More People I’m Sick Unto Death Of

9 Apr 2014 /

People who hijack the occasion of another person’s death to offer up long-winded tributes – to themselves:

“My fondest memory of the deceased is the time many years ago when he fixed me with his penetrating gaze and, in that intense manner of speaking he had that brooked no dissension, he told me how great I am. What an inspiring moment! Blah blah blah . . . me me me . . .”

Thank you, Professor Pompous.

Stuck in India - Humayun's Tomb


More People I’m Sick Unto Death Of

7 Apr 2014 /
Emblem of the Papacy

If you don’t know me and I don’t know you, don’t call me up and shout, “Hey Paul! It’s Zach Flack with Equity Staffing!” as though I might have been sitting by the phone thinking “Wouldn’t it be a little slice of heaven if I got a call from Zach Flack over at Equity Staffing?”

If I don’t know you, but I might recognize your name, then possibly some heightened level of emotion is warranted, e.g., “Hey Paul! It’s Bill Gates with Microsoft!” or “Hey Paul! It’s Pope Francis at the Vatican!”

Otherwise, tone it down and stop annoying people.


More People I’m Sick Unto Death Of

30 Jan 2014 /
Eric Garcetti

Eric Garcetti

The mayor of Los Angeles, Eric Garcetti, said this the other day:

“Some of the monies that will come from that will go to other parts of the city too that connect in with that . . .”

OK, that’s out of context and it doesn’t make any sense, but — “monies”?!

“Hi, I’m Eric Garcetti. I have a dollar bill so I have a money. If you give me another dollar, I’ll have some monies.”

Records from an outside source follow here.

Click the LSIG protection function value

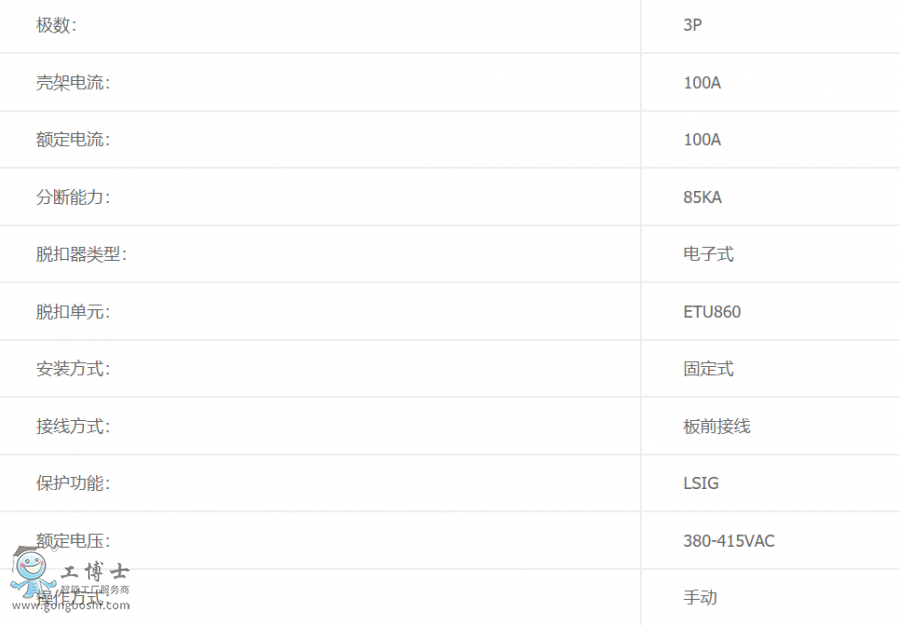point(701,484)
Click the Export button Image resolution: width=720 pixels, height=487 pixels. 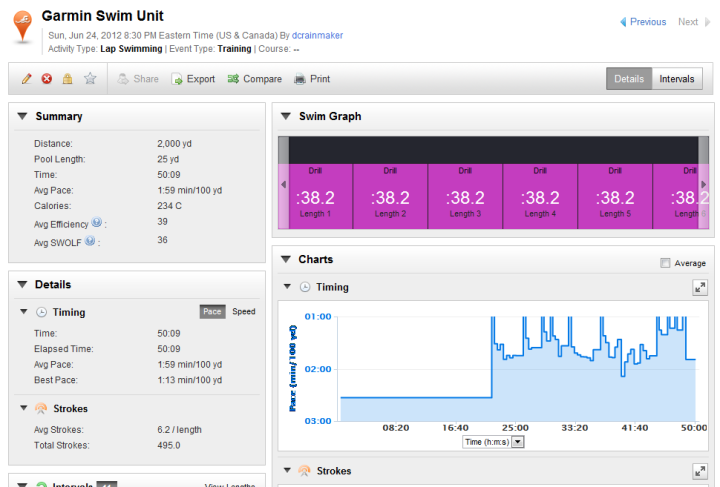(x=192, y=79)
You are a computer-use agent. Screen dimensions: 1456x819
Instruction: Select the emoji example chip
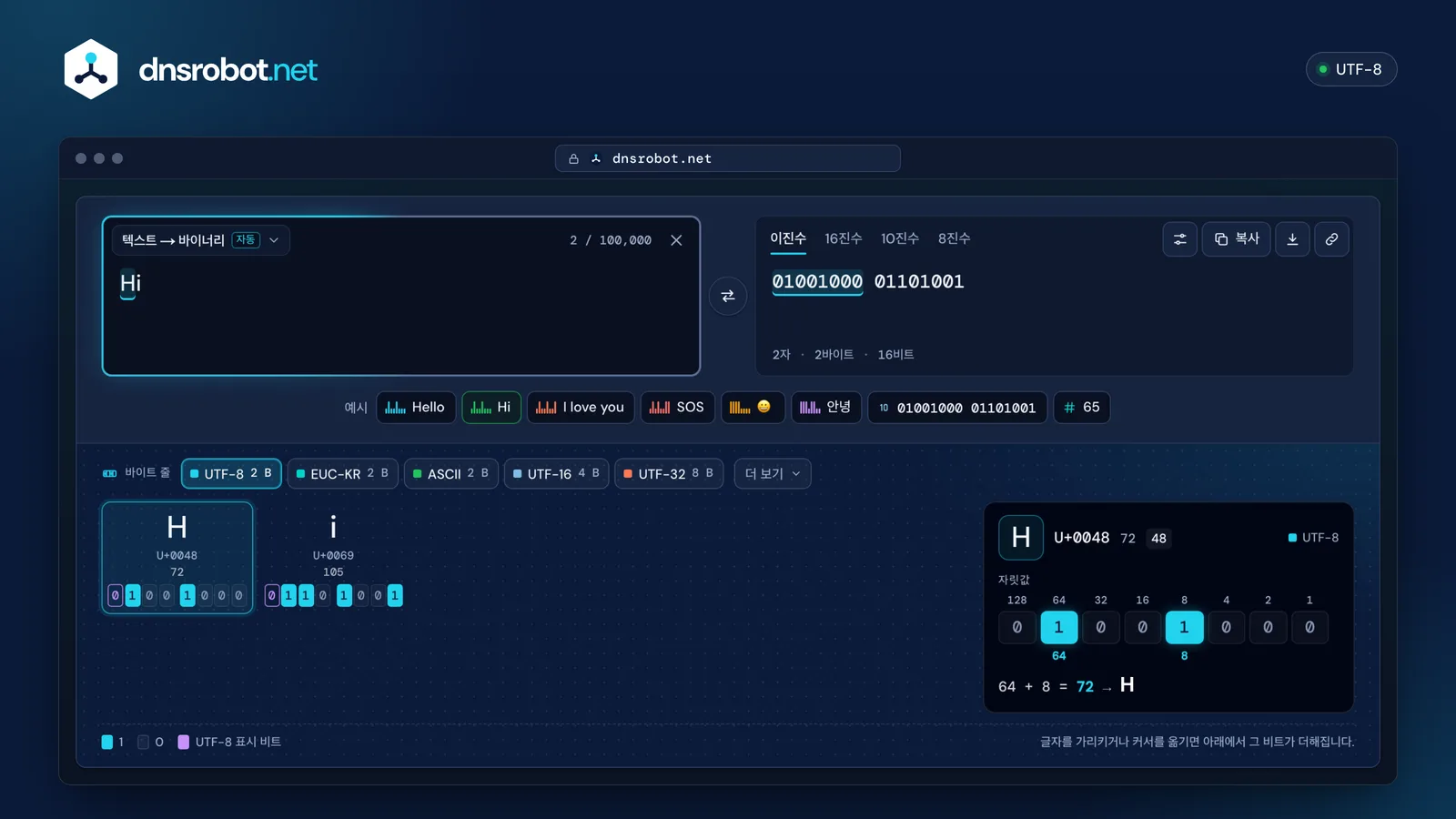tap(752, 407)
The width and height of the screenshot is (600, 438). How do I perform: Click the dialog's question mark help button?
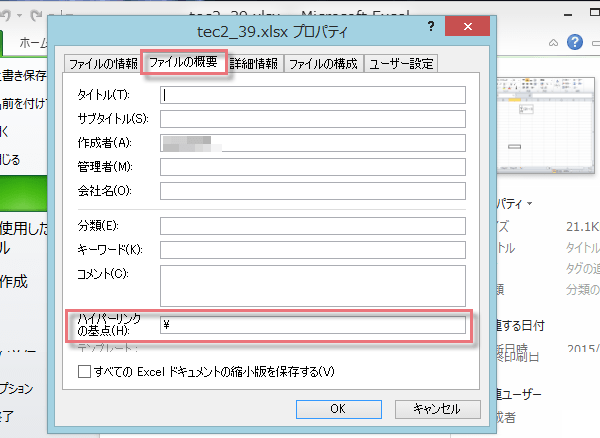(x=431, y=24)
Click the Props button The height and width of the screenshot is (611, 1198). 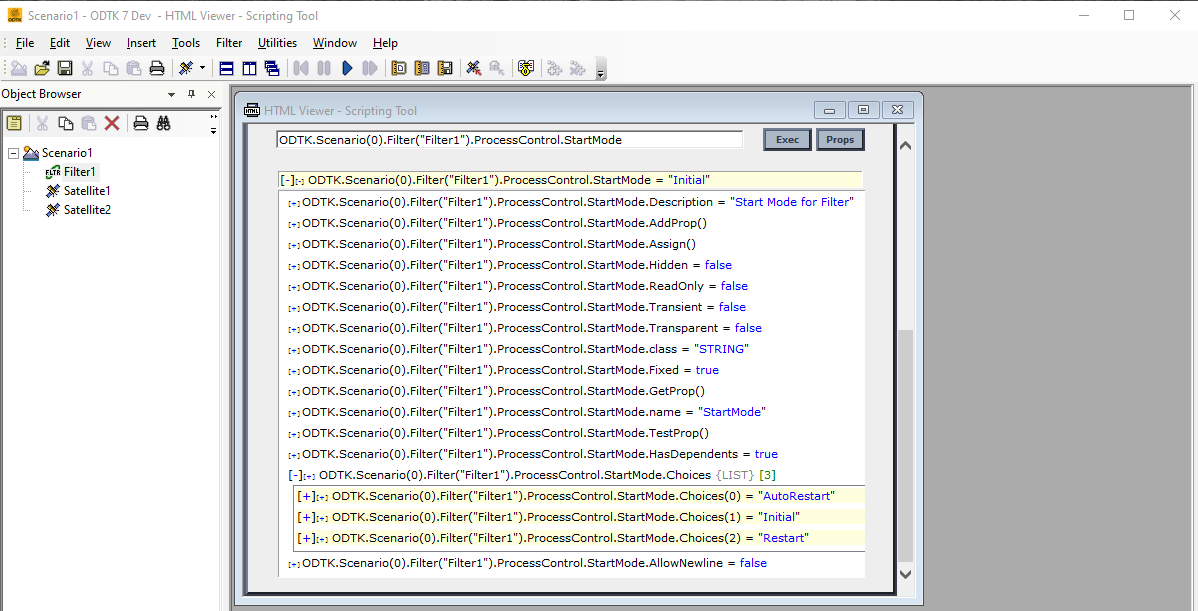coord(840,140)
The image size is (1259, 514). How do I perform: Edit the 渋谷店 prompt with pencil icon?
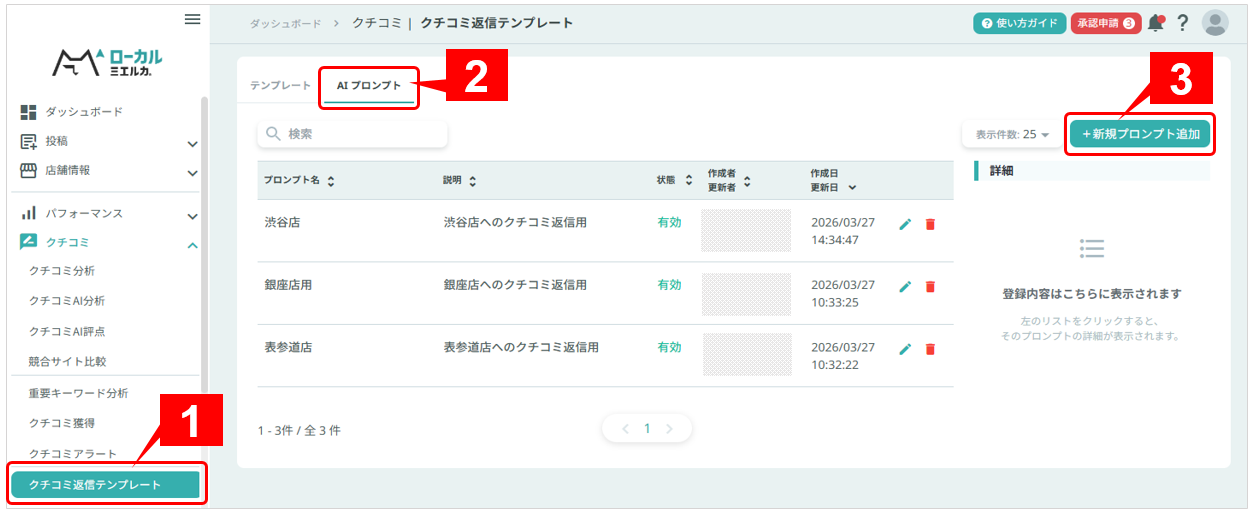coord(905,225)
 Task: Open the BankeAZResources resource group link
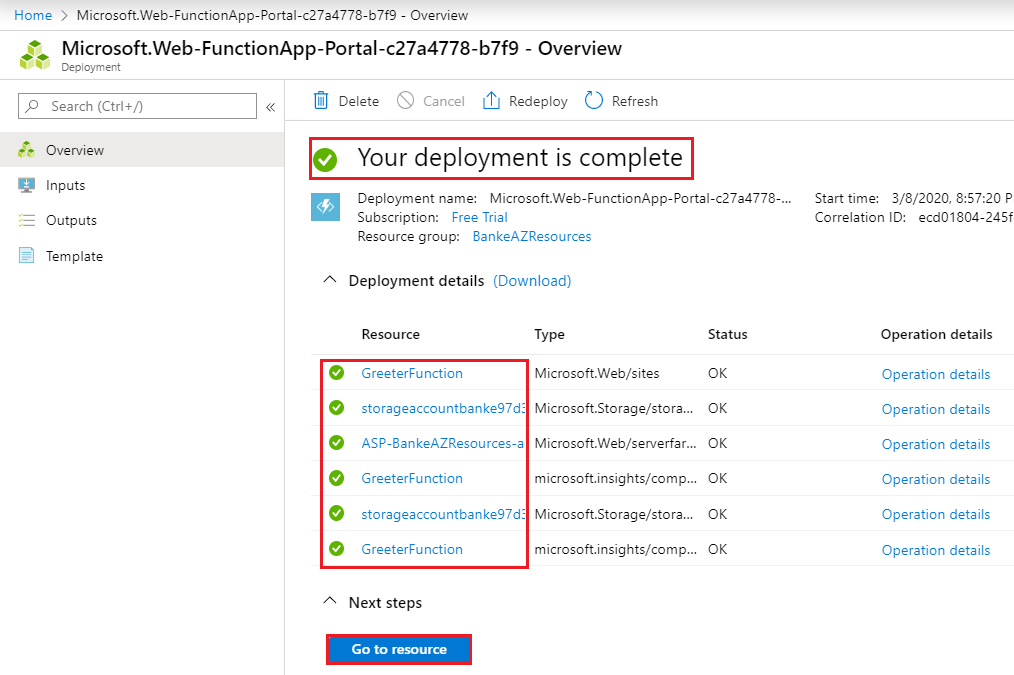[531, 236]
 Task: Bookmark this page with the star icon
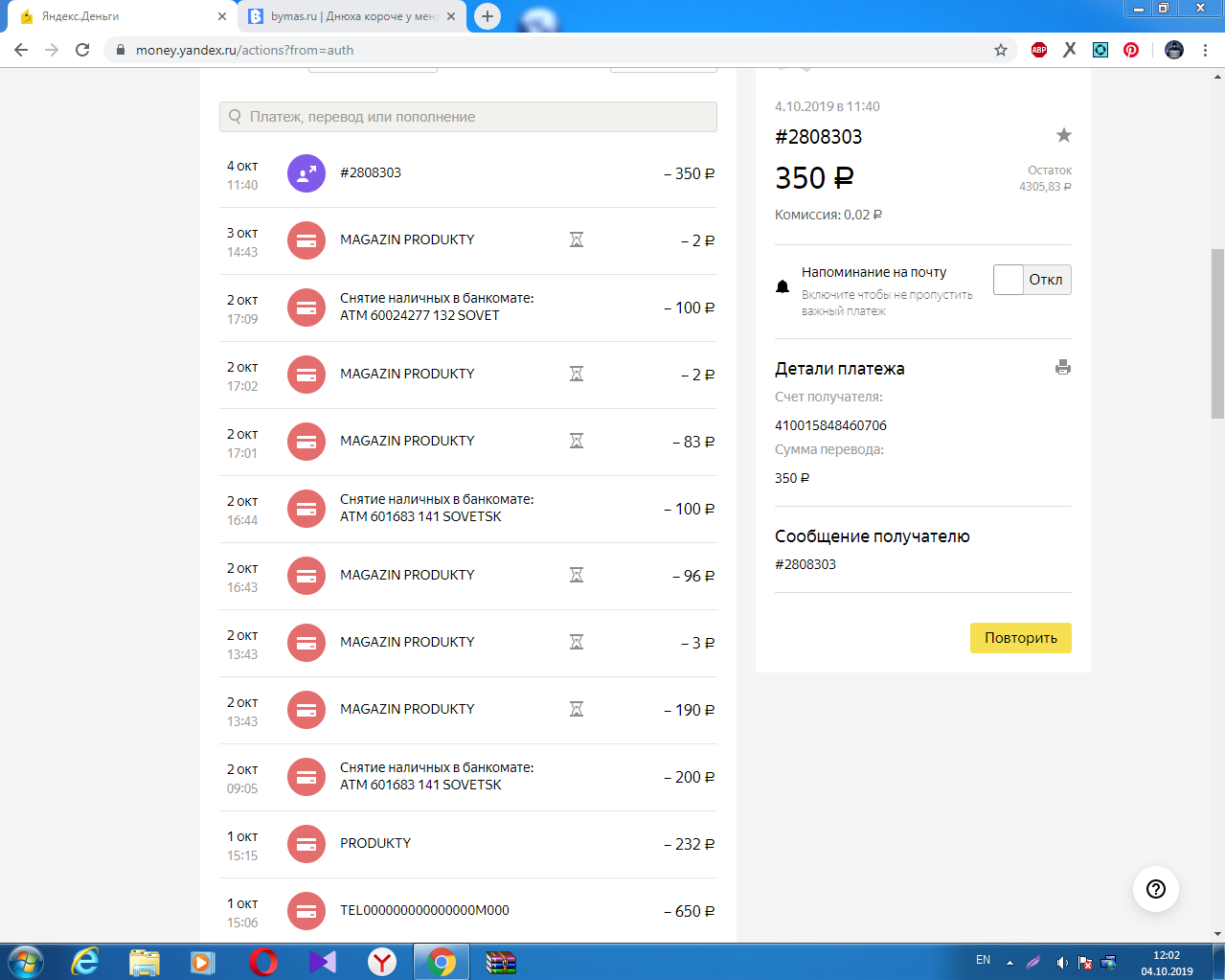(1001, 50)
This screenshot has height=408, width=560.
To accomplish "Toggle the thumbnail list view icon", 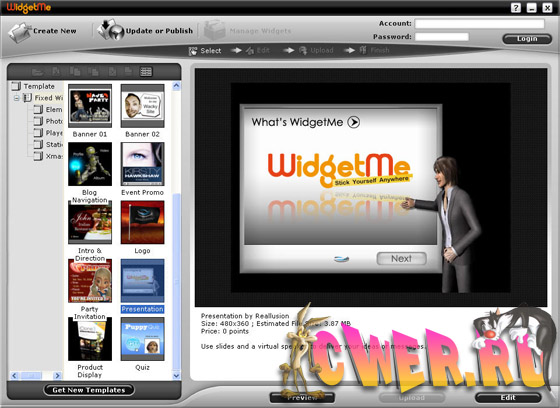I will 146,72.
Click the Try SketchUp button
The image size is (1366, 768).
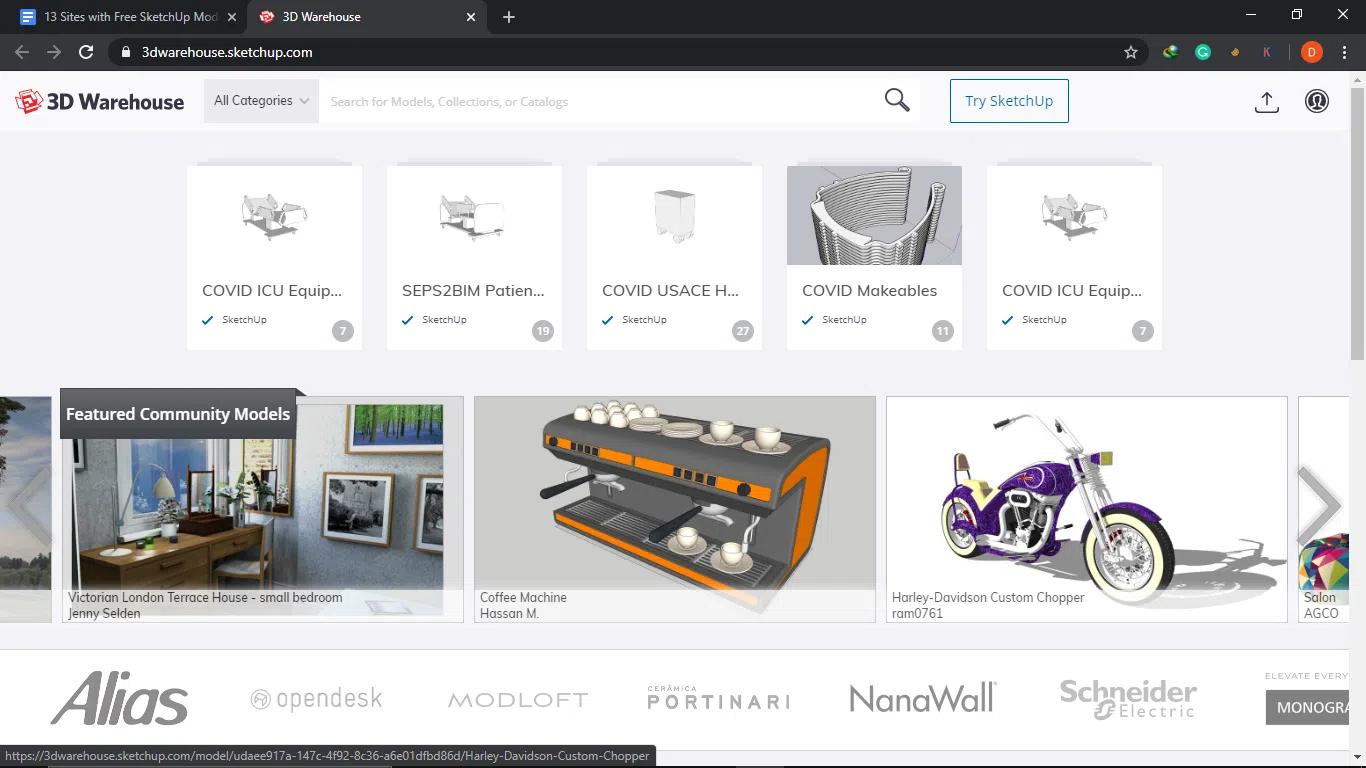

No. You can have a dollar or a billion dollars. One word covers all the possibilities and that word is “money.”

“Monies” is a word used by politicians and academians and other posturing pricks who’d like you to think that they’re doing the Lord’s work and not soiling their hands with anything as grubby as “money.”


More People I’m Sick Unto Death Of

25 Aug 2013 /

People who think it’s okay to insult members of certain groups (e.g., homophobes, people from the state of West Virginia), but not members of certain other groups (e.g., homosexuals, fat women), and particularly not members of groups that they themselves belong to.

 

People who bully others into taking offense at things that they’re “supposed to be” offended by because the bully is offended by those things.

 

People who allow themselves to be bullied into taking offense at things that they’re “supposed to be” offended by, even though it never occurred to them to be offended and they really couldn’t care less.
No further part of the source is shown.